課題の指示 —
以下の行をすべて、一字も変えずにもう一度書くこと。

いくつかの記録
================================
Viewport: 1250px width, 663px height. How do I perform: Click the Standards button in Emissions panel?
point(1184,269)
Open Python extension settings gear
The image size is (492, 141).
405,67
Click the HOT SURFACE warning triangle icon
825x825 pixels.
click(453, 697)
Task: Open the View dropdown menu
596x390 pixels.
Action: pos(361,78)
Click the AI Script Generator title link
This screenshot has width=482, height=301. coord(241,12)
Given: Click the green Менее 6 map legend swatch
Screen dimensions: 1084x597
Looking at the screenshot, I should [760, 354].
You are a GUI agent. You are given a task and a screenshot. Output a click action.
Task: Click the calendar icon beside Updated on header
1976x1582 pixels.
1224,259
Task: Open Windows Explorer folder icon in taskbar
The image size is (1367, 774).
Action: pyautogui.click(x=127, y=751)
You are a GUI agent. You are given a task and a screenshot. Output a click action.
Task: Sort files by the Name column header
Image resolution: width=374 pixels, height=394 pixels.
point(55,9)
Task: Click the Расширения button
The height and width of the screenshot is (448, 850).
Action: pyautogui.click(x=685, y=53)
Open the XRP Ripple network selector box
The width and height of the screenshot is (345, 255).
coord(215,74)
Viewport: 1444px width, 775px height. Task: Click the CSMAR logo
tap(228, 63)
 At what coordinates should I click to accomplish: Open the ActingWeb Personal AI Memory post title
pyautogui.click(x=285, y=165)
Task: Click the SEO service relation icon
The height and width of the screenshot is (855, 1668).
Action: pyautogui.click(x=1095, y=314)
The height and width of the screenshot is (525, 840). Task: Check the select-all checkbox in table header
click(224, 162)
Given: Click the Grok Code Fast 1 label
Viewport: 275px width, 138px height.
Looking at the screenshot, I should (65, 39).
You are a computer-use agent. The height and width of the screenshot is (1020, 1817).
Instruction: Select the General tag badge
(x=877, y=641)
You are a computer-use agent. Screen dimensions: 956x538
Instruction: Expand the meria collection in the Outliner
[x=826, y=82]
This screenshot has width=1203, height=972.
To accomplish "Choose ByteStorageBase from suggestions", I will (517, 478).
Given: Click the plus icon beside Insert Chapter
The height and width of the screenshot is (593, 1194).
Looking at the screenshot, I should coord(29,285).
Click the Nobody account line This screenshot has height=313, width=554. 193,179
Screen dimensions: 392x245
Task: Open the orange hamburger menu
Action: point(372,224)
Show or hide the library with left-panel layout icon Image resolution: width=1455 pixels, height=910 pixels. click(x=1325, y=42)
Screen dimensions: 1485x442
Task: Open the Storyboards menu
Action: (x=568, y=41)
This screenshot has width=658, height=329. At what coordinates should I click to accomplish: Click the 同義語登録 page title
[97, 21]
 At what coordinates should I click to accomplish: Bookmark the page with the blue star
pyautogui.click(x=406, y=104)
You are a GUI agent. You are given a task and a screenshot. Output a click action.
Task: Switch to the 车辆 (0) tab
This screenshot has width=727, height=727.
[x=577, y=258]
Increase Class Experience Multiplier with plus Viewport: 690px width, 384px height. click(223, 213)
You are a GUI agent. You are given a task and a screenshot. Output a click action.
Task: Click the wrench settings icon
================================
解答全文 —
Viewport: 1250px width, 663px height. How do I perform: Click the Standards button in Emissions panel?
point(1184,269)
Open Python extension settings gear
The image size is (492, 141).
405,67
Click the HOT SURFACE warning triangle icon
825x825 pixels.
click(453, 697)
Task: Open the View dropdown menu
596x390 pixels.
Action: pos(361,78)
Click the AI Script Generator title link
This screenshot has width=482, height=301. coord(241,12)
Given: Click the green Менее 6 map legend swatch
Screen dimensions: 1084x597
Looking at the screenshot, I should [760, 354].
You are a GUI agent. You are given a task and a screenshot. Output a click action.
Task: Click the calendar icon beside Updated on header
1976x1582 pixels.
1224,259
Task: Open Windows Explorer folder icon in taskbar
The image size is (1367, 774).
Action: pyautogui.click(x=127, y=751)
You are a GUI agent. You are given a task and a screenshot. Output a click action.
Task: Sort files by the Name column header
Image resolution: width=374 pixels, height=394 pixels.
point(55,9)
Task: Click the Расширения button
The height and width of the screenshot is (448, 850).
Action: pyautogui.click(x=685, y=53)
Open the XRP Ripple network selector box
The width and height of the screenshot is (345, 255).
coord(215,74)
Viewport: 1444px width, 775px height. Task: Click the CSMAR logo
tap(228, 63)
 At what coordinates should I click to accomplish: Open the ActingWeb Personal AI Memory post title
pyautogui.click(x=285, y=165)
Task: Click the SEO service relation icon
The height and width of the screenshot is (855, 1668).
Action: pyautogui.click(x=1095, y=314)
The height and width of the screenshot is (525, 840). Task: Check the select-all checkbox in table header
click(224, 162)
Given: Click the Grok Code Fast 1 label
Viewport: 275px width, 138px height.
Looking at the screenshot, I should (65, 39).
You are a computer-use agent. The height and width of the screenshot is (1020, 1817).
Instruction: Select the General tag badge
(x=877, y=641)
You are a computer-use agent. Screen dimensions: 956x538
Instruction: Expand the meria collection in the Outliner
[x=826, y=82]
This screenshot has width=1203, height=972.
To accomplish "Choose ByteStorageBase from suggestions", I will (517, 478).
Given: Click the plus icon beside Insert Chapter
The height and width of the screenshot is (593, 1194).
Looking at the screenshot, I should coord(29,285).
Click the Nobody account line This screenshot has height=313, width=554. 193,179
Screen dimensions: 392x245
Task: Open the orange hamburger menu
Action: point(372,224)
Show or hide the library with left-panel layout icon Image resolution: width=1455 pixels, height=910 pixels. click(x=1325, y=42)
Screen dimensions: 1485x442
Task: Open the Storyboards menu
Action: (x=568, y=41)
This screenshot has width=658, height=329. At what coordinates should I click to accomplish: Click the 同義語登録 page title
[97, 21]
 At what coordinates should I click to accomplish: Bookmark the page with the blue star
pyautogui.click(x=406, y=104)
You are a GUI agent. You are given a task and a screenshot. Output a click action.
Task: Switch to the 车辆 (0) tab
This screenshot has width=727, height=727.
[x=577, y=258]
Increase Class Experience Multiplier with plus Viewport: 690px width, 384px height. click(223, 213)
You are a GUI agent. You are given a task and a screenshot. Output a click action.
Task: Click the wrench settings icon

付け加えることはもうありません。